-- Extracted records --
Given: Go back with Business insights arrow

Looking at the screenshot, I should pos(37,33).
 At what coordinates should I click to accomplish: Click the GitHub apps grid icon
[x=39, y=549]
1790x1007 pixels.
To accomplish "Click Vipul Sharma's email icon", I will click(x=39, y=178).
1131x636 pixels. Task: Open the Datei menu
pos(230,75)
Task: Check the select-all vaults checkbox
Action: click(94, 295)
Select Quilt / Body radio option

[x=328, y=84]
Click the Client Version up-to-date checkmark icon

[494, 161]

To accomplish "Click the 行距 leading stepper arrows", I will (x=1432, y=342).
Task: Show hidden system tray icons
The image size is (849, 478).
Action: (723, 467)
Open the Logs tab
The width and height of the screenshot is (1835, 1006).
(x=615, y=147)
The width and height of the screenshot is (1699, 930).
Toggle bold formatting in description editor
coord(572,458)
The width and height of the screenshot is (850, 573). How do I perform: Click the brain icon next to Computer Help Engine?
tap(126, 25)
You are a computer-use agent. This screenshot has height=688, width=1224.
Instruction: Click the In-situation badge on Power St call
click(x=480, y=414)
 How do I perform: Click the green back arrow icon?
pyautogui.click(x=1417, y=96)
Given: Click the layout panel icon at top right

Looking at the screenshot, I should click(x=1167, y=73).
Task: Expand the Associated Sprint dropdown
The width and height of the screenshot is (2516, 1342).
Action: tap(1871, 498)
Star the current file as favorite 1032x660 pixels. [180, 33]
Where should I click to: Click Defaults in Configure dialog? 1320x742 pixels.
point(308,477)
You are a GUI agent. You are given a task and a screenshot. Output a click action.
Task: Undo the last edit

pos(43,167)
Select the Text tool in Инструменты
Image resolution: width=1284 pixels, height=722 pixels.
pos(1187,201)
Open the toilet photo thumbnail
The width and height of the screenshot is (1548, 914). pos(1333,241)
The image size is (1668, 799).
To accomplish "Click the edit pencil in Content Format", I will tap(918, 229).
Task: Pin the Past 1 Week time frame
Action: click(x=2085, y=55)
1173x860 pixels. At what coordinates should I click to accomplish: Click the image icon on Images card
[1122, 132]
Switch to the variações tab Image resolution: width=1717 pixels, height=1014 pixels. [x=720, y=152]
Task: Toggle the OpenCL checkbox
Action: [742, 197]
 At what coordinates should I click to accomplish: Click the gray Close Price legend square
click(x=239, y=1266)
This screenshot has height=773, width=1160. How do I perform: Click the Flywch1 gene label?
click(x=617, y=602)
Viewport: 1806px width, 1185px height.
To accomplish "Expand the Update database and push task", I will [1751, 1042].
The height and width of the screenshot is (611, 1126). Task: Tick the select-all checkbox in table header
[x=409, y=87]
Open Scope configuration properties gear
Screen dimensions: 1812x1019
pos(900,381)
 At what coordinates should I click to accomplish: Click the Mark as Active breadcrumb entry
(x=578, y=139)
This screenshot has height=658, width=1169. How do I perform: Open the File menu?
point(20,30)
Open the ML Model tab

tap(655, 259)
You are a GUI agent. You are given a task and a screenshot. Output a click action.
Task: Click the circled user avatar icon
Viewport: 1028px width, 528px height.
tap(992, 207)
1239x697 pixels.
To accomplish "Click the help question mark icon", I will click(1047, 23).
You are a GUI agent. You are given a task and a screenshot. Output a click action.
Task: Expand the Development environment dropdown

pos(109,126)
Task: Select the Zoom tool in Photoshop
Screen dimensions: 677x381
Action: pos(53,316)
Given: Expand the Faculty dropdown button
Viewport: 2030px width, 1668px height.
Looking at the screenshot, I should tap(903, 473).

-- Your goal --
Make an exact copy of every line in the data.

-- Response below --
Given: Go back with Business insights arrow

Looking at the screenshot, I should pos(37,33).
 At what coordinates should I click to accomplish: Click the GitHub apps grid icon
[x=39, y=549]
1790x1007 pixels.
To accomplish "Click Vipul Sharma's email icon", I will click(x=39, y=178).
1131x636 pixels. Task: Open the Datei menu
pos(230,75)
Task: Check the select-all vaults checkbox
Action: click(94, 295)
Select Quilt / Body radio option

[x=328, y=84]
Click the Client Version up-to-date checkmark icon

[494, 161]

To accomplish "Click the 行距 leading stepper arrows", I will (x=1432, y=342).
Task: Show hidden system tray icons
The image size is (849, 478).
Action: (723, 467)
Open the Logs tab
The width and height of the screenshot is (1835, 1006).
(x=615, y=147)
The width and height of the screenshot is (1699, 930).
Toggle bold formatting in description editor
coord(572,458)
The width and height of the screenshot is (850, 573). How do I perform: Click the brain icon next to Computer Help Engine?
tap(126, 25)
You are a computer-use agent. This screenshot has height=688, width=1224.
Instruction: Click the In-situation badge on Power St call
click(x=480, y=414)
 How do I perform: Click the green back arrow icon?
pyautogui.click(x=1417, y=96)
Given: Click the layout panel icon at top right

Looking at the screenshot, I should click(x=1167, y=73).
Task: Expand the Associated Sprint dropdown
The width and height of the screenshot is (2516, 1342).
Action: tap(1871, 498)
Star the current file as favorite 1032x660 pixels. [180, 33]
Where should I click to: Click Defaults in Configure dialog? 1320x742 pixels.
point(308,477)
You are a GUI agent. You are given a task and a screenshot. Output a click action.
Task: Undo the last edit

pos(43,167)
Select the Text tool in Инструменты
Image resolution: width=1284 pixels, height=722 pixels.
pos(1187,201)
Open the toilet photo thumbnail
The width and height of the screenshot is (1548, 914). pos(1333,241)
The image size is (1668, 799).
To accomplish "Click the edit pencil in Content Format", I will tap(918, 229).
Task: Pin the Past 1 Week time frame
Action: click(x=2085, y=55)
1173x860 pixels. At what coordinates should I click to accomplish: Click the image icon on Images card
[1122, 132]
Switch to the variações tab Image resolution: width=1717 pixels, height=1014 pixels. [x=720, y=152]
Task: Toggle the OpenCL checkbox
Action: [742, 197]
 At what coordinates should I click to accomplish: Click the gray Close Price legend square
click(x=239, y=1266)
This screenshot has height=773, width=1160. How do I perform: Click the Flywch1 gene label?
click(x=617, y=602)
Viewport: 1806px width, 1185px height.
To accomplish "Expand the Update database and push task", I will [1751, 1042].
The height and width of the screenshot is (611, 1126). Task: Tick the select-all checkbox in table header
[x=409, y=87]
Open Scope configuration properties gear
Screen dimensions: 1812x1019
pos(900,381)
 At what coordinates should I click to accomplish: Click the Mark as Active breadcrumb entry
(x=578, y=139)
This screenshot has height=658, width=1169. How do I perform: Open the File menu?
point(20,30)
Open the ML Model tab

tap(655, 259)
You are a GUI agent. You are given a task and a screenshot. Output a click action.
Task: Click the circled user avatar icon
Viewport: 1028px width, 528px height.
tap(992, 207)
1239x697 pixels.
To accomplish "Click the help question mark icon", I will click(1047, 23).
You are a GUI agent. You are given a task and a screenshot. Output a click action.
Task: Expand the Development environment dropdown

pos(109,126)
Task: Select the Zoom tool in Photoshop
Screen dimensions: 677x381
Action: pos(53,316)
Given: Expand the Faculty dropdown button
Viewport: 2030px width, 1668px height.
Looking at the screenshot, I should tap(903, 473).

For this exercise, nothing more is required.